The Francis Bacon Opera

Tete a Tete: The Opera Festival 17 August

Blowing its own trumpet as a laboratory for new opera, the Riverside Studios’ festival prides itself on presenting a heaving amount of new work to a hungry audience. The premise is bold, and the ratio of good to bad is naturally in favour of the indifferent.

Stephen Crowe’s new opera was one of the absolute gems of the festival. Inspired by the 1986 episode of Melvyn Bragg’s South Bank Show, Crowe’s libretto takes the original interview as his libretto word-for-word, retaining Bacon’s ricocheting thought-processes as he gradually reveals more and more of his reeling, wayward brain. The lubricating ingredient for the whole thing is alcohol, and as Melvyn Bragg manages to match Bacon unit for unit the intensity is palpable.

Brilliant casting is always a vital aspect of a two-hander and Oliver Brignall’s portrayal of Bragg has a comic edge and dynamic flair, while Christopher Killerby’s Bacon magnifies the painter’s intelligent sensitivity. Their voices are chalk and cheese, Bragg’s has forceful drive, while Bacon’s is all mellifluous succulence, and though the mix is odd, the pairing undoubtedly works.

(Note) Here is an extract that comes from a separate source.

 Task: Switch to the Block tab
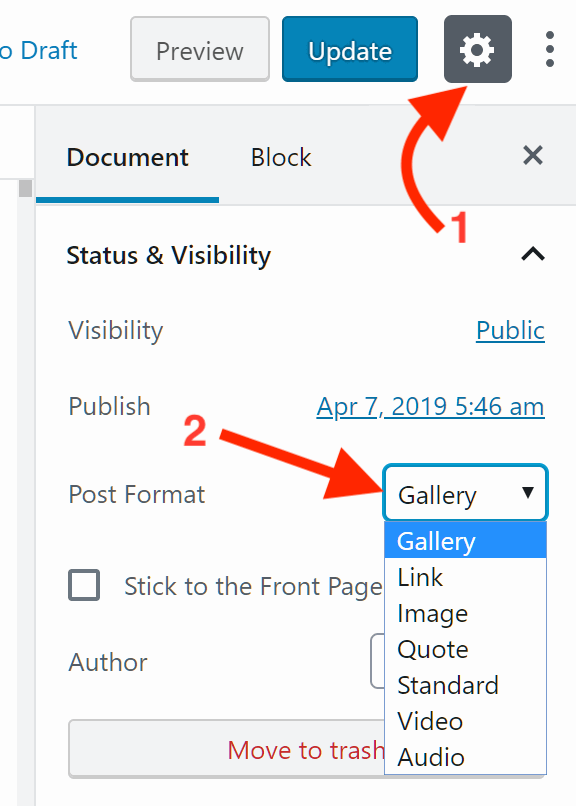[280, 157]
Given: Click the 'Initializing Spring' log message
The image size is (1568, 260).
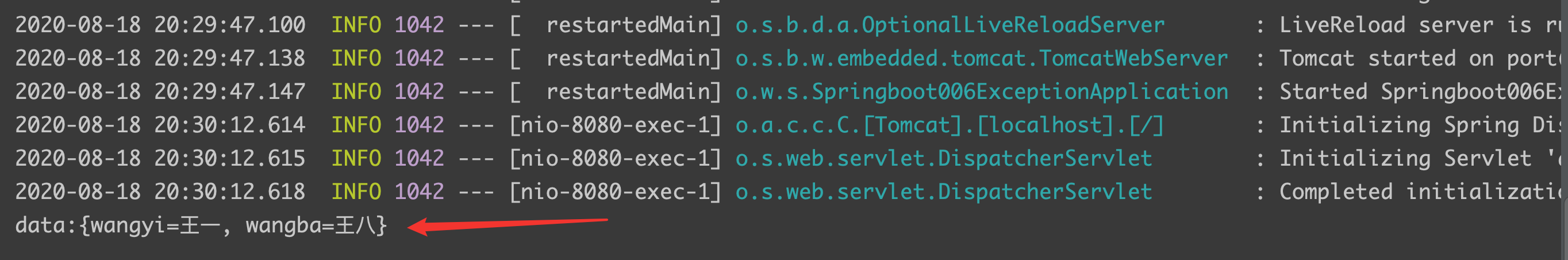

As a transcript of an interview one might expect a singular lack of dramatic arc vital for something which calls itself an opera. However, the form of short question/long answer does share something with the recitative/aria form of an old-fashioned numbers opera, since Bacon’s ponderous speech-making suits developed introspective word-setting. As the drinking becomes more and more prodigious so too do the statements from Bacon- one particular highlight sees Bragg join in with the ribaldry as the two men fall over themselves to extol the virtues of ‘voluptuousness’, Crowe setting the words as the ultimate updating of Monteverdi’s ‘Pur ti Miro’, with a homoerotic twist.

The singers are supported with dazzling virtuosity by Elspeth Wilkes whose piano jangles, stabs and throbs in accord with the onstage antics, never simply accompanying, but providing further insight to what is said and unsaid, as well as illustrating the many references to painters such as Monet, Velasquez, Jackson Pollock and Rothko.

I predict big things for this opera, which manages to fuse uncompromisingly ‘modern’ music with very direct, expressive sensibility. If you’re heading up to Edinburgh be sure to catch it at the Fringe as The Francis Bacon Opera is profoundly clever, funny and original.

– Martin Stevenson

Until 27 August at the Edinburgh Fringe.